Making final preparations for the start. The plan is to travel with the family to the Oregon Coast on Saturday. Kathleen, Felix, Camille, Pastrami and Mom will see me off at the commencement in Seaside. I'm hoping for light rain and sunshine because its been pouring all week!
 
I'm dedicating my ride to a worthy cause and hope to raise funds for a cure to the insidious disease of entitilitus.

The National Entitilitus Foundation is dedicated to finding a cure for Entitilitus, also known as Ronnie Dobbs Disease.

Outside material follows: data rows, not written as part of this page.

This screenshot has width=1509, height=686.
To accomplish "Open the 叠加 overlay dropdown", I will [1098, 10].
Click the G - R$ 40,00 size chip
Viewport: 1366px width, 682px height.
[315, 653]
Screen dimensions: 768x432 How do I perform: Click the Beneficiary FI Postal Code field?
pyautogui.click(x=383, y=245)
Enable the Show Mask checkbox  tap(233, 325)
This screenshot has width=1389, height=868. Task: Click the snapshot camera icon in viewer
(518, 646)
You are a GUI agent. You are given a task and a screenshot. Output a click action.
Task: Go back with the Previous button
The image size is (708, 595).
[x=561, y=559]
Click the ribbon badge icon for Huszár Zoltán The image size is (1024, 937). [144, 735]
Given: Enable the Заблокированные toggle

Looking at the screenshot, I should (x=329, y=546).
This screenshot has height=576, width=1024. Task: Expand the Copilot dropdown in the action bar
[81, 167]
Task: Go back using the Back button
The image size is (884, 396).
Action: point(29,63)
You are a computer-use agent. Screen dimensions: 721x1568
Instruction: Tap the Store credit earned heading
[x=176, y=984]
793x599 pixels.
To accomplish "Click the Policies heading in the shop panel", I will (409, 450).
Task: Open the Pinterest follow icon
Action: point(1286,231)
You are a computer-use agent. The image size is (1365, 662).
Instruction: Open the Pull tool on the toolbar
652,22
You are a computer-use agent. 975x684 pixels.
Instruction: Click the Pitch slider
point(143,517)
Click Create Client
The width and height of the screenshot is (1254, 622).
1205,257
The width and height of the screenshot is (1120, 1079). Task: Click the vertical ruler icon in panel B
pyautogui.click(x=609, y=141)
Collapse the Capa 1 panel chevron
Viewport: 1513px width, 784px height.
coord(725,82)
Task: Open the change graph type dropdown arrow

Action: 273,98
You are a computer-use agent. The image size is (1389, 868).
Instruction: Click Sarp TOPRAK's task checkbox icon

Many patients who suffer from Entitilitus are also battling an equally deadly disease called Imminent Death Syndrome. Once the two diseases take hold, the patient usually does not live long enough to learn how to correctly spell Entitilitus.

"The killer what took me is Entitilitis. No one knows what Entitilitis is, or where Entitilitis comes from, but Entitilitis kills."

--Ronnie Dobbs

1. Entitilitus has no known cause or cure.

2. Medical science has no basic understanding of Entitilitus.

3. Entitilitus kills.
 
 
Welcome to J-BRAAM, Jon's Big Ride Across America.

This will serve as my semi-daily accounting of the people, animals, traffic and things that I encounter on my bicycle tour from Oregon's Pacific Coast to Maine's Atlantic Coast. That's the plan, at least.